— Given text —

Writer: Zhang Yu  | Editor: Lily A  | From:  | Updated: 2018-07-12

QIANBABA, a Shenzhen P2P lending platform that had been operating for five years, released a notice Monday evening announcing that the platform would suspend operation from Tuesday due to a capital crunch, the Shenzhen Economic Daily reported.

According to the notice, the cash flow difficulties of a number of P2P platforms in China have triggered investor panic, resulting in a large number of P2P users applying for withdrawals from the platform. At present, the Bao’an police have launched an investigation.

As to the suspension of business, the platform said it will try to pay back its users in an orderly manner. In addition, industry insiders estimated that the suspension may involve tens of thousands of investors.

According to a senior manager of the platform, the company has 2.5 billion yuan (US$379 million) in assets and its cumulative amount to be collected by its investors was 2.1 billion yuan. The manager, who wasn’t named, said the company will provide its investors a solution within three to five working days.

Raw listing:
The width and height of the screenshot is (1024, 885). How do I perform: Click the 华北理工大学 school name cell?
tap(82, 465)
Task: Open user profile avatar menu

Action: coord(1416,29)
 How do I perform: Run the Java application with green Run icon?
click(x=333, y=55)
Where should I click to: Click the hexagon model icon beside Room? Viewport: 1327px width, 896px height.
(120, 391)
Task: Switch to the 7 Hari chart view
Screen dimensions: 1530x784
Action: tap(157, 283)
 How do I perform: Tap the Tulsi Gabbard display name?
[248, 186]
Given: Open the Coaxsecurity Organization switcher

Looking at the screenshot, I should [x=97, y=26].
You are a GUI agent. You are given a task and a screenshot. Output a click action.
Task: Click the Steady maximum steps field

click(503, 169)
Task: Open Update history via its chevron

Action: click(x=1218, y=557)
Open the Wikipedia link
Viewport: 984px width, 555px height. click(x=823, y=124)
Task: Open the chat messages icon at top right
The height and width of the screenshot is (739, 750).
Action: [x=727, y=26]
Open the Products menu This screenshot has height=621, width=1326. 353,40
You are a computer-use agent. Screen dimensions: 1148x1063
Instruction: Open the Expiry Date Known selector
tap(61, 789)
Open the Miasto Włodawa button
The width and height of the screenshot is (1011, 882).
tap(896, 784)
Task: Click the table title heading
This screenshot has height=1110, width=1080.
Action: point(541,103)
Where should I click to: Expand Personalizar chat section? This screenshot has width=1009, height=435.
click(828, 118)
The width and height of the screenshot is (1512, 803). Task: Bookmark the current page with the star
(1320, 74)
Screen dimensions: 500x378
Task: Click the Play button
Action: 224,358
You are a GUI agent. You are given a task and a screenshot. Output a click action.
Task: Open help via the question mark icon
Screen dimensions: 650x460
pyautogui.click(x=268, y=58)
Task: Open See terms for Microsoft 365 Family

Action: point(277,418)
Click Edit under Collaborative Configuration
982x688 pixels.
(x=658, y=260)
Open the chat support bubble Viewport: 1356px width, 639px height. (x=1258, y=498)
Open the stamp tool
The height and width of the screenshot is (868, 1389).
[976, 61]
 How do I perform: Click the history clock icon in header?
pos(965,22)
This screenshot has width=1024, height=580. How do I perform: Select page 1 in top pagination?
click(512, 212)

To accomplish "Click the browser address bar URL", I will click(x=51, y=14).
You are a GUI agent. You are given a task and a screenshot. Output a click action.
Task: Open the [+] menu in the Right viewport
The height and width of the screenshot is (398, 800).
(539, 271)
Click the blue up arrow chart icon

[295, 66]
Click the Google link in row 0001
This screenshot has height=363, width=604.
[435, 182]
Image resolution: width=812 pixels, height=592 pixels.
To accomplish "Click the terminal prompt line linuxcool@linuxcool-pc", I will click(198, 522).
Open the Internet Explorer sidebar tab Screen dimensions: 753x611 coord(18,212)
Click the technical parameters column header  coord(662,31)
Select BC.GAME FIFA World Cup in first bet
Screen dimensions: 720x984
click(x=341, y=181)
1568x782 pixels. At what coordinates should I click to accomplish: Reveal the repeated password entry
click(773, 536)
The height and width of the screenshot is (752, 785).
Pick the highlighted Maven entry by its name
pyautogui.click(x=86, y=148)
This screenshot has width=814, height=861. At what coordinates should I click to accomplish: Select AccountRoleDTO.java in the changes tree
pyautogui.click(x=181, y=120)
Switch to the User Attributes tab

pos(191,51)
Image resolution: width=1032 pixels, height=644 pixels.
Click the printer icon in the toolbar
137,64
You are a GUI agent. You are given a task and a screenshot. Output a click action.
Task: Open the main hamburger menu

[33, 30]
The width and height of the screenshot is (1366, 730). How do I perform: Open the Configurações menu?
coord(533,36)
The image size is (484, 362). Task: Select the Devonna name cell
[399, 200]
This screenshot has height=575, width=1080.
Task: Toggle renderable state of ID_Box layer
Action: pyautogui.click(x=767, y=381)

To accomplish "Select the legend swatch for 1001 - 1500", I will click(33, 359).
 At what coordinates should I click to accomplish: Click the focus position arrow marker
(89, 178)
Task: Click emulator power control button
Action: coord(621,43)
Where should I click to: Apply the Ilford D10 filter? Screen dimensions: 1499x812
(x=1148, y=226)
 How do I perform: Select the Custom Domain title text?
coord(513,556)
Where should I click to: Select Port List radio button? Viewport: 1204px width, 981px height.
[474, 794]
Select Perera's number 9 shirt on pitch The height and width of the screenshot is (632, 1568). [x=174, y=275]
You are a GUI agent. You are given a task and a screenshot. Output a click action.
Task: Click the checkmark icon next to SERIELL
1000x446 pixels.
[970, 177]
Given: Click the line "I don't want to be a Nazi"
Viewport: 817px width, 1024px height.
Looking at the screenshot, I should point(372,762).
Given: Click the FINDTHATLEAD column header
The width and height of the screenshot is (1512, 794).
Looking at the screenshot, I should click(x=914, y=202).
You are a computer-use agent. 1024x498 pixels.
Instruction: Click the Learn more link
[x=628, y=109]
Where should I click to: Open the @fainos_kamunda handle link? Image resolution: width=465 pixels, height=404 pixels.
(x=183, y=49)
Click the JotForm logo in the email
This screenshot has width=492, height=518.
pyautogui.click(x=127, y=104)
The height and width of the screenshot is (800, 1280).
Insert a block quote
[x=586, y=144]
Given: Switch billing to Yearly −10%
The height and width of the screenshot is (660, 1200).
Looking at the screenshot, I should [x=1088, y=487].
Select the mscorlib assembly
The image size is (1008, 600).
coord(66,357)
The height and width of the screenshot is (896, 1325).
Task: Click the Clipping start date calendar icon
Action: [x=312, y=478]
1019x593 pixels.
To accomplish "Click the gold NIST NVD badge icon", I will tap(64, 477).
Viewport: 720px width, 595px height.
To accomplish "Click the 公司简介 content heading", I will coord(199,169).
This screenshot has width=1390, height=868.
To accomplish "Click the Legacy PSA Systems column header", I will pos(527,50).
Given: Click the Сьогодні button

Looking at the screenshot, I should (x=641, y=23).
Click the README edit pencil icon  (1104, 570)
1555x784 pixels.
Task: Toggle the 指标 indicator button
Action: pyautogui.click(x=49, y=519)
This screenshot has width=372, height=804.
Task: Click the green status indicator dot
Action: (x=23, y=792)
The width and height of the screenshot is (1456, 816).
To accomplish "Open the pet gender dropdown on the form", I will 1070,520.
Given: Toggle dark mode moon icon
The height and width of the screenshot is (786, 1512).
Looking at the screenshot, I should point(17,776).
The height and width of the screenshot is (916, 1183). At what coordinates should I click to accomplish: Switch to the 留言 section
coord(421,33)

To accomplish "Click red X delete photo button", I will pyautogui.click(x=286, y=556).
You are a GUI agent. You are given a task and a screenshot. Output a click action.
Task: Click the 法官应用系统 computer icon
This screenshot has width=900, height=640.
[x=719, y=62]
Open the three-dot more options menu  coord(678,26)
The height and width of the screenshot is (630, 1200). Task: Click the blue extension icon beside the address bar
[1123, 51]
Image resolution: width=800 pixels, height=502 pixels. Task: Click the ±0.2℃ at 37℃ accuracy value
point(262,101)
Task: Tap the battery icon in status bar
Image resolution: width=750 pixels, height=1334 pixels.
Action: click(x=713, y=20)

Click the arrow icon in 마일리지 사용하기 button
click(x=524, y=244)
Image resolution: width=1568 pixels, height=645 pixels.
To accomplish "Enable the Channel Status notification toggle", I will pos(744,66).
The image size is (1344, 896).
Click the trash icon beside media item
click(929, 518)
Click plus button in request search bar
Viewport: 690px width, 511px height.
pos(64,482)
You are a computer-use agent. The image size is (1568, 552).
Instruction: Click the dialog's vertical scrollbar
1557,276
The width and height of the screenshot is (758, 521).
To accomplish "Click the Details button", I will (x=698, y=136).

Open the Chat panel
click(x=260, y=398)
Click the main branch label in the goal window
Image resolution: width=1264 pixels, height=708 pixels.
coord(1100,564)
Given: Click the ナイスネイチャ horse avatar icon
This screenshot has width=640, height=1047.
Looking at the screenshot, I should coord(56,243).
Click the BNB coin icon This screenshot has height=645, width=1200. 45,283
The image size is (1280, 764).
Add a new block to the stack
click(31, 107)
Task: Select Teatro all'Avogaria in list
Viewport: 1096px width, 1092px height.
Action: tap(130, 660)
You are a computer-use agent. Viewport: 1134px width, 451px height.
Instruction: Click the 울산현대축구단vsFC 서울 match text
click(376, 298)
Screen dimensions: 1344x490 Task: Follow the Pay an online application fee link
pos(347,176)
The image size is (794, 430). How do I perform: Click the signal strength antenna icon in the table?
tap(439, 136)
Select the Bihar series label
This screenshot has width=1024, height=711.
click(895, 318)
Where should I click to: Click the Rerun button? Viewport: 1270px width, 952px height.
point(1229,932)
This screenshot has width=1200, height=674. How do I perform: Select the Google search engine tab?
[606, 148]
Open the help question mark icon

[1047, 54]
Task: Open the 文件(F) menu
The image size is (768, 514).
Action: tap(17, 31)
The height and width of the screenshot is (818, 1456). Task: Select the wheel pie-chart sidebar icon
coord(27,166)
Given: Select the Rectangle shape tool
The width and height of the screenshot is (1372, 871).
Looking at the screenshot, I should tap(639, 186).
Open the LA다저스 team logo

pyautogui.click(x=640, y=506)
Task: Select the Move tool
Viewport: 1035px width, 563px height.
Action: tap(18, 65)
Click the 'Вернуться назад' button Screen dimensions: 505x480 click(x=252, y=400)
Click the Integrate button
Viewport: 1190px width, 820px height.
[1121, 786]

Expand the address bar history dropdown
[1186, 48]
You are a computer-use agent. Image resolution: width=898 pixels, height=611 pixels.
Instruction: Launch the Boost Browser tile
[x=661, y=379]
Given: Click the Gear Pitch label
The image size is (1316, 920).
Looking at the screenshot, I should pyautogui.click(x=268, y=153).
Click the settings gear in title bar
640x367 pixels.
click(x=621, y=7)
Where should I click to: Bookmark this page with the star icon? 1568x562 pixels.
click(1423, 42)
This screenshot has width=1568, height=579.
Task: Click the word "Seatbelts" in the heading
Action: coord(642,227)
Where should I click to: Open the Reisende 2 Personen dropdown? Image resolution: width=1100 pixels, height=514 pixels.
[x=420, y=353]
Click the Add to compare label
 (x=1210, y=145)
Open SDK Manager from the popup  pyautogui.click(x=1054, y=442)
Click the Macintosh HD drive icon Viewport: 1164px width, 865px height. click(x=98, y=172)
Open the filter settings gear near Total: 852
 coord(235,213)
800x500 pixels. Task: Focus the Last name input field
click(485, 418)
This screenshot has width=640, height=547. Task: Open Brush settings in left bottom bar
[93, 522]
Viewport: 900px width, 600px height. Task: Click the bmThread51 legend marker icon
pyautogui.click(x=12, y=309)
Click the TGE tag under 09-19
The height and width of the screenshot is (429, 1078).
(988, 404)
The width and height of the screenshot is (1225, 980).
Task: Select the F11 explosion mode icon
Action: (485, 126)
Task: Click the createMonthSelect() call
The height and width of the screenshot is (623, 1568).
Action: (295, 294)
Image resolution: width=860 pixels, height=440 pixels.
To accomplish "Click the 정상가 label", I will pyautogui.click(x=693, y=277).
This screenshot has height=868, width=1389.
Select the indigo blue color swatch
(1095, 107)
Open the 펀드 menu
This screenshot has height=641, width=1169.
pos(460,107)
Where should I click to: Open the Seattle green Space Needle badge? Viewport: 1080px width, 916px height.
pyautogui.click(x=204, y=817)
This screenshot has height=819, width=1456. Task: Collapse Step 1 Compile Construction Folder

— Requirement 1 —
Which lines of the listing contain the word "history"? Pick out each one and copy it in full, treating uppercase and lowercase as different.
— Requirement 2 —
Proceed with the news report on the QIANBABA platform's suspension, continuing it from its last sentence.

— Task result 1 —
Task: Open Update history via its chevron
 How do I perform: Click the history clock icon in header?
Expand the address bar history dropdown

— Task result 2 —
On the same day, another P2P lending platform called lqgapp.com also released a notice announcing the suspension of its operation. The platform said it will pay back its investors according to a six-phase scheme that will be completed in 2021.

According to Lu Shengyun, president of P2P lending platform qhziben.com, the closures of some P2P lending platforms have led to an unprecedented crisis in the industry. He suggested that the regulator roll out specific standards as soon as possible to guide unqualified platforms to exit the market in an orderly manner.

Lu is optimistic about the future of the industry. He believes that the platforms that remain in business must be competitive and have good investment projects.

It was reported that the clean-up and rectification of unqualified P2P platforms, which was scheduled to be completed by the end of this June, will be extended to June 2019.